Stored dataset items:

--- --- ---

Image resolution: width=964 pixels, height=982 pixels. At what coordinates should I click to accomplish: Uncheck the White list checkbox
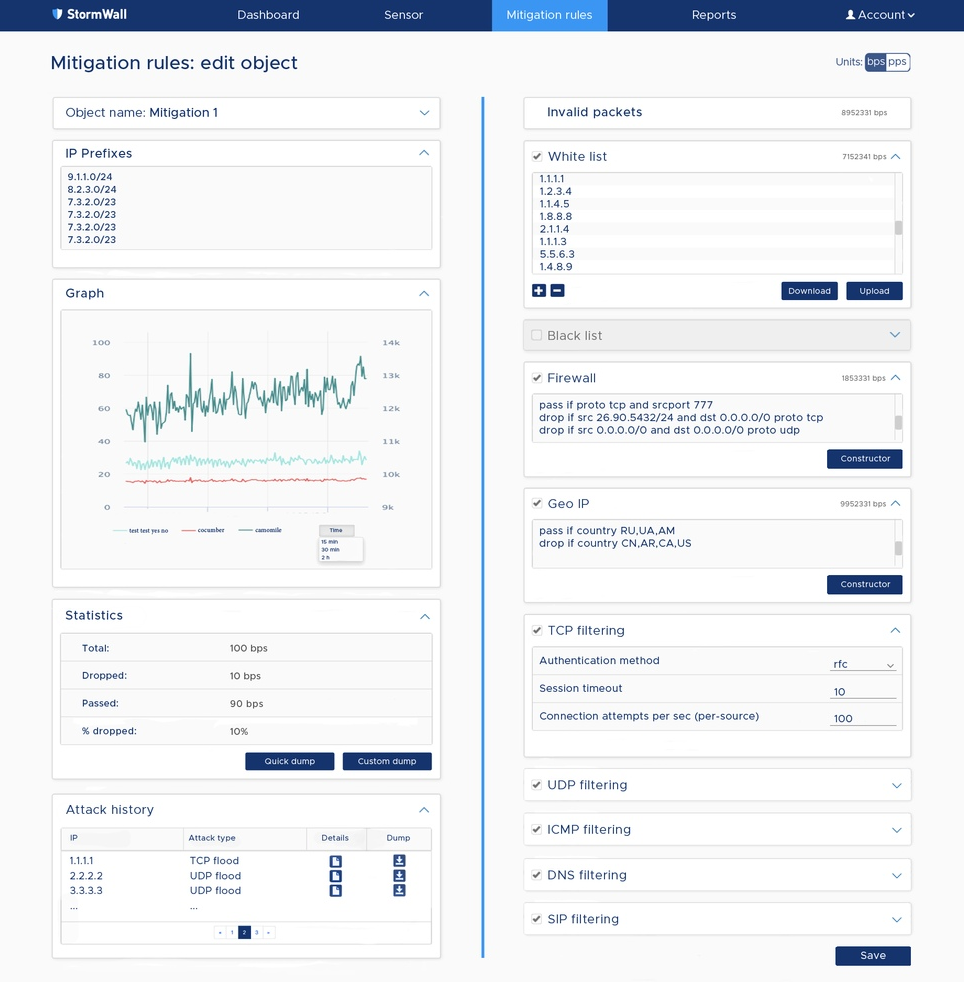pyautogui.click(x=537, y=157)
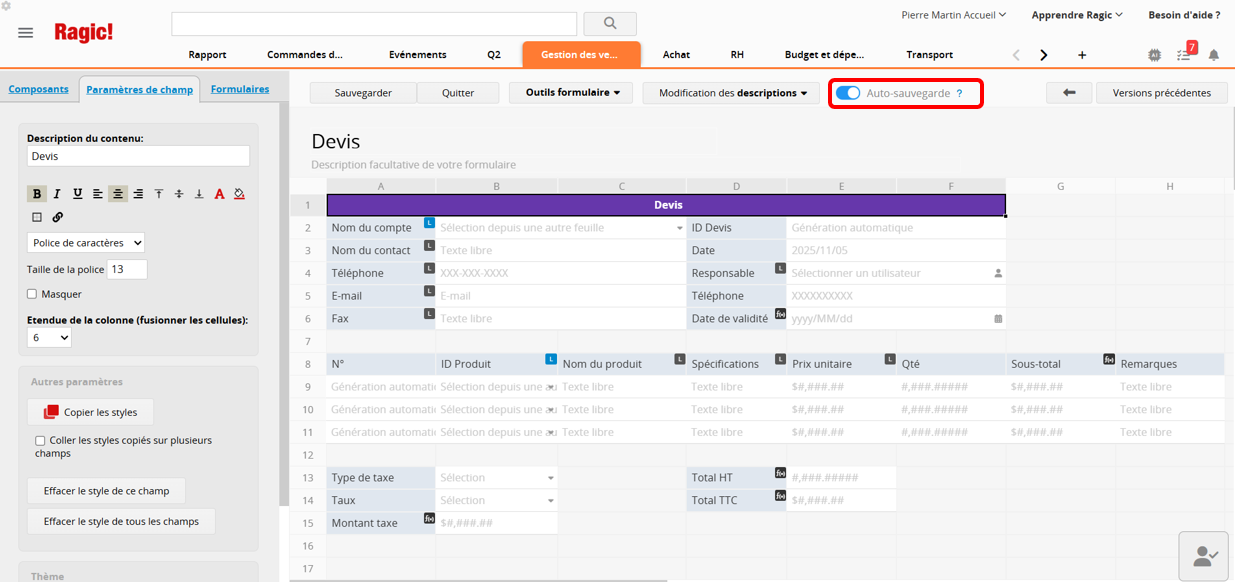Open the hamburger menu beside the Ragic logo
The height and width of the screenshot is (582, 1235).
click(26, 33)
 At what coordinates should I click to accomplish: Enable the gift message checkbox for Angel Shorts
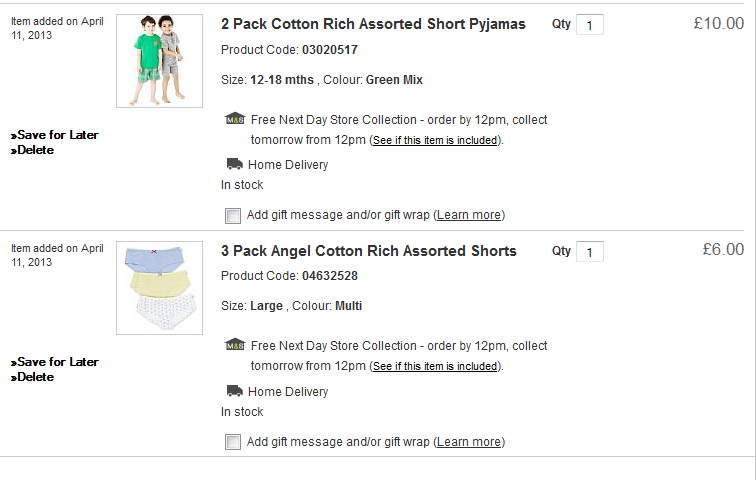(233, 442)
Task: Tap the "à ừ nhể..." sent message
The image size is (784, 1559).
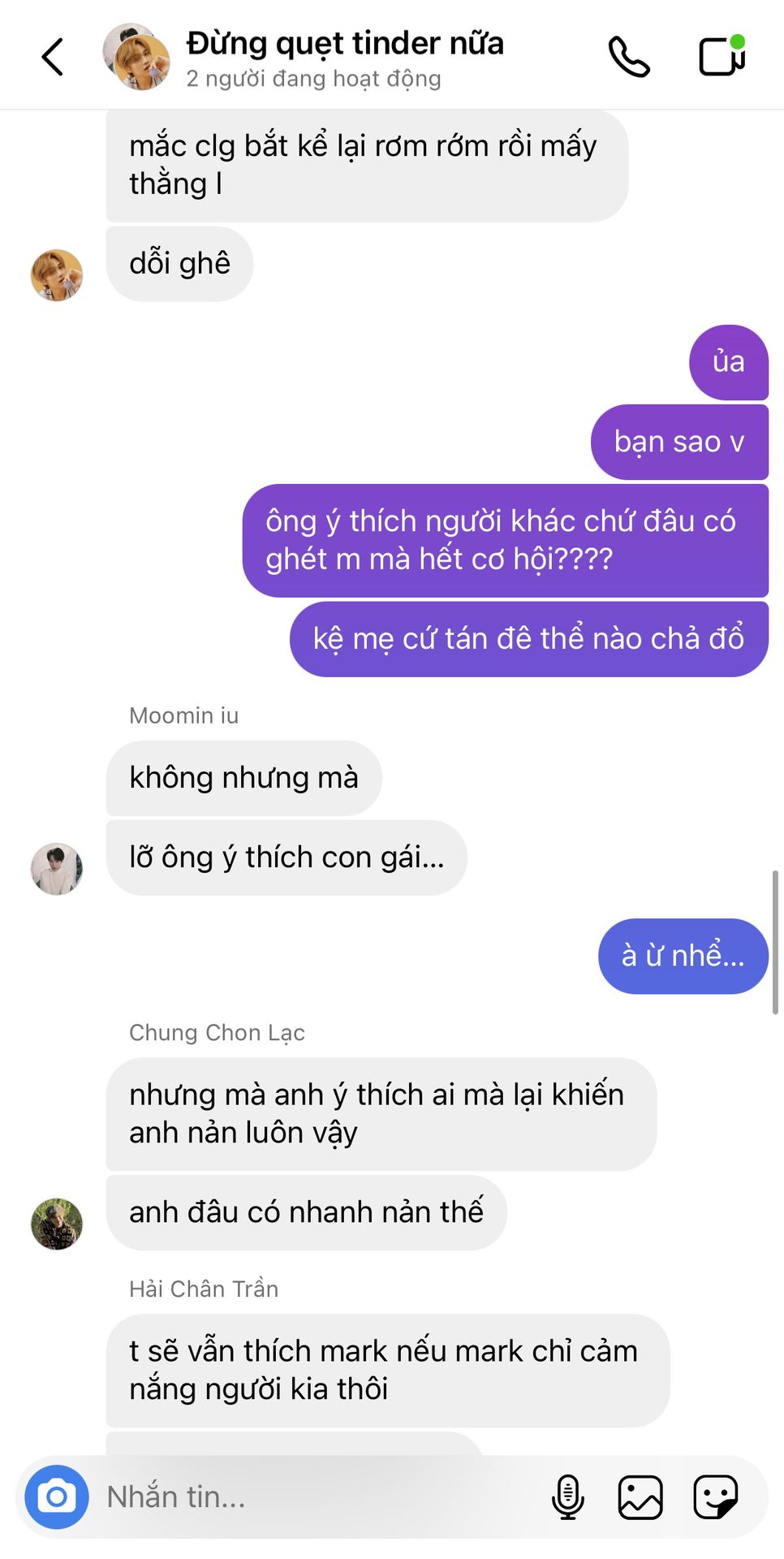Action: pos(683,956)
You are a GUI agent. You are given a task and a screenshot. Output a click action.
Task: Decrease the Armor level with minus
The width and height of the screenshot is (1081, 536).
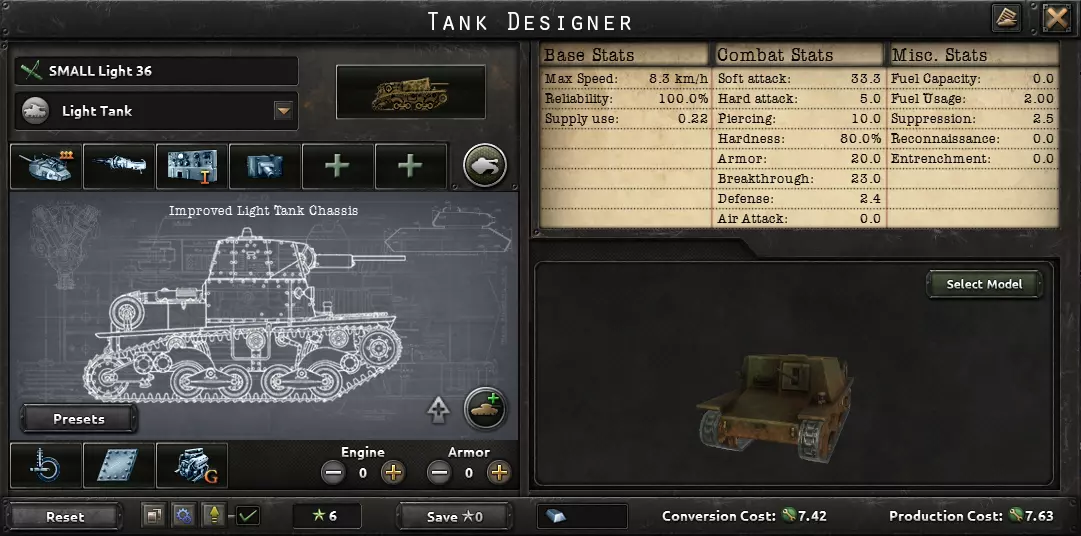[x=438, y=473]
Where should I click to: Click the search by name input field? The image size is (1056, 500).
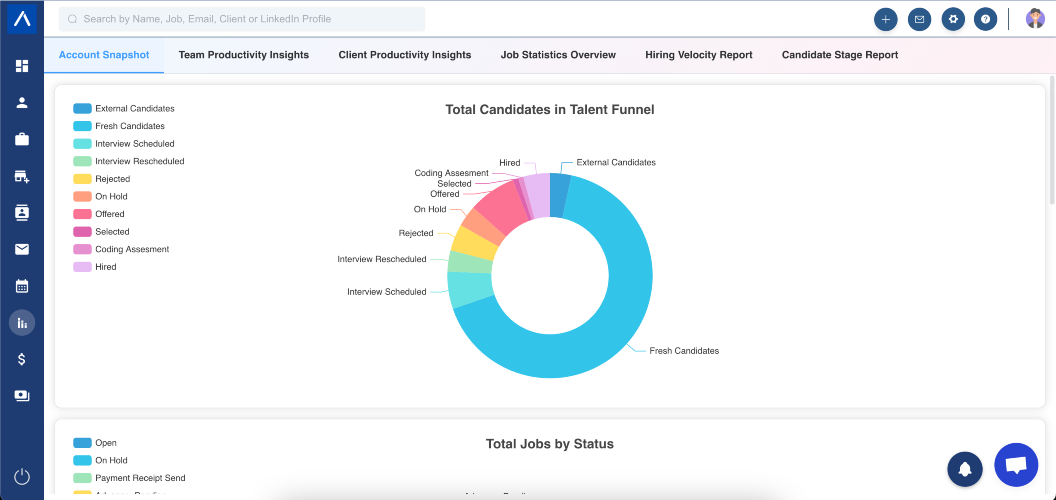pyautogui.click(x=242, y=20)
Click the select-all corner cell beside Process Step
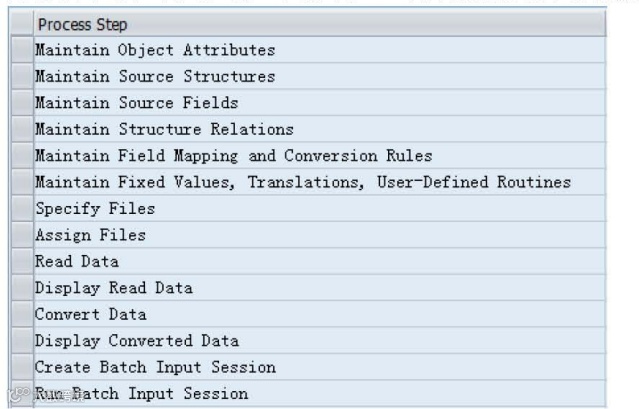Image resolution: width=639 pixels, height=409 pixels. 21,24
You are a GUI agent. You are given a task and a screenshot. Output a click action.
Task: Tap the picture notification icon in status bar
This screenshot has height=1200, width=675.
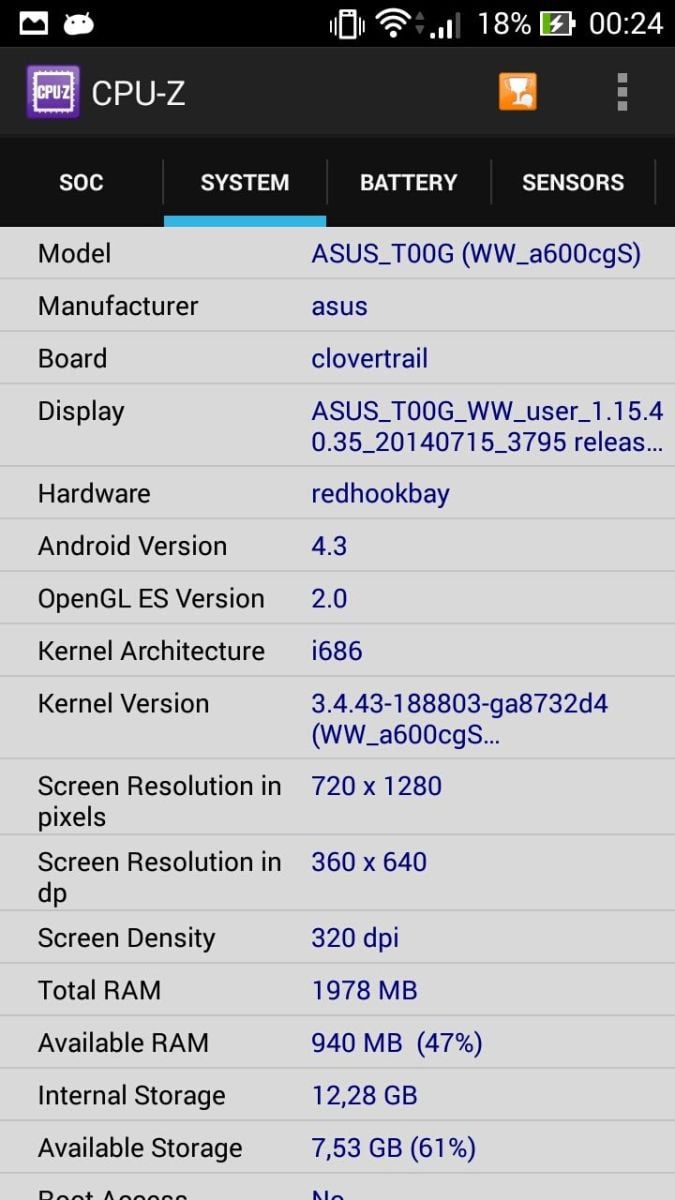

--- --- ---

Exercise prompt:
Transcribe the records above exactly, skipping pictures.

Exercise output:
Image resolution: width=964 pixels, height=982 pixels. At what coordinates should I click to accomplish: Uncheck the White list checkbox
pyautogui.click(x=537, y=157)
Open the hamburger menu beside the Ragic logo
The height and width of the screenshot is (582, 1235).
click(26, 33)
 At what coordinates should I click to accomplish: Enable the gift message checkbox for Angel Shorts
(233, 442)
Task: Tap the "à ừ nhể..." sent message
The image size is (784, 1559).
Action: pos(683,956)
You are a GUI agent. You are given a task and a screenshot. Output a click action.
Task: Decrease the Armor level with minus
The width and height of the screenshot is (1081, 536).
[x=438, y=473]
Where should I click to: Click the search by name input field? The image size is (1056, 500).
pyautogui.click(x=242, y=20)
Click the select-all corner cell beside Process Step
Image resolution: width=639 pixels, height=409 pixels. 21,24
You are a GUI agent. You are given a task and a screenshot. Output a click action.
Task: Tap the picture notification icon in status bar
This screenshot has height=1200, width=675.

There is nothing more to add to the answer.